Irazu gains massive community support after receiving Barstool Fund

By Kaylie Slack, Photojournalist

Gerardo and Miriam Cerdas named their restaurant Irazu after the famous Costa Rican volcano. Kaylie Slack

Following a YouTube announcement that Chicago’s self-described first and only Costa Rican restaurant was struggling amid the pandemic, Chicagoans flocked to the business to show their support. On Jan. 11, Irazu was selected as a recipient of Dave Portnoy’s Barstool Fund.

The restaurant, located at 1865 N. Milwaukee Ave., was opened in 1990 by Gerardo and Miriam Cerdas. After immigrating from Costa Rica in the 1970s, the two began raising their family in Bucktown, only a few blocks from where the current restaurant stands. Around 14 years ago, their son Henry Cerdas took over ownership of Irazu.

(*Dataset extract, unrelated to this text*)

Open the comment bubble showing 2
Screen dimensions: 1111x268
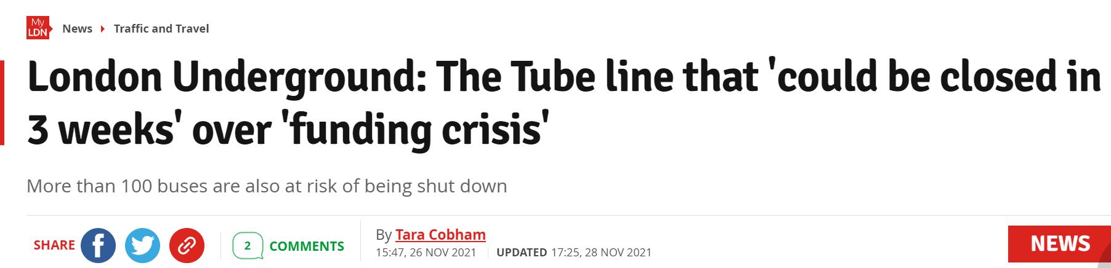pos(248,246)
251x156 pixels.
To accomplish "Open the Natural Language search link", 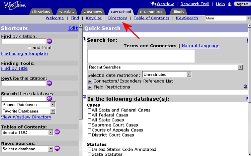I will [200, 46].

Irazu’s staff has been reduced from 14 employees to six due to the pandemic. The staff consists of mostly immigrants. Kaylie Slack

In a YouTube video, Henry Cerdas applied to the Barstool Fund—a fund sponsored by Barstool Sports for small business owners in need of help due to the impacts of COVID-19—expressing that the restaurant needed “a little bit of extra help to continue the legacy.”

In the video, Miriam Cerdas gave her own message asking Barstool Sports for assistance.

“Serving food from Costa Rica is my American dream,” she said. “Please help us to keep it alive.”

Henry Cerdas got the idea to apply for the Barstool Fund after a customer brought it to his attention in December. Cerdas, who said he has a “shyness about asking for help,” had not asked for any support prior—not even governmental assistance. Cerdas eventually reached out to Barstool after his own funds were running low.

Robert Mercado, who has worked at Irazu for six years, takes orders from the growing line of customers at 11:30 a.m. Kaylie Slack
What used to be a dining room has now been converted into storage space and Henry Cerdas’ makeshift office. Kaylie Slack

“There didn’t seem to be a light at the end of the tunnel,” he said. “Hours would go by without any orders … [and] my own rainy-day fund was dwindling.”

Cerdas submitted his application the morning of Jan. 11, and that same afternoon he said he received a FaceTime call from Portnoy, the founder of Barstool Sports, awarding him the fund.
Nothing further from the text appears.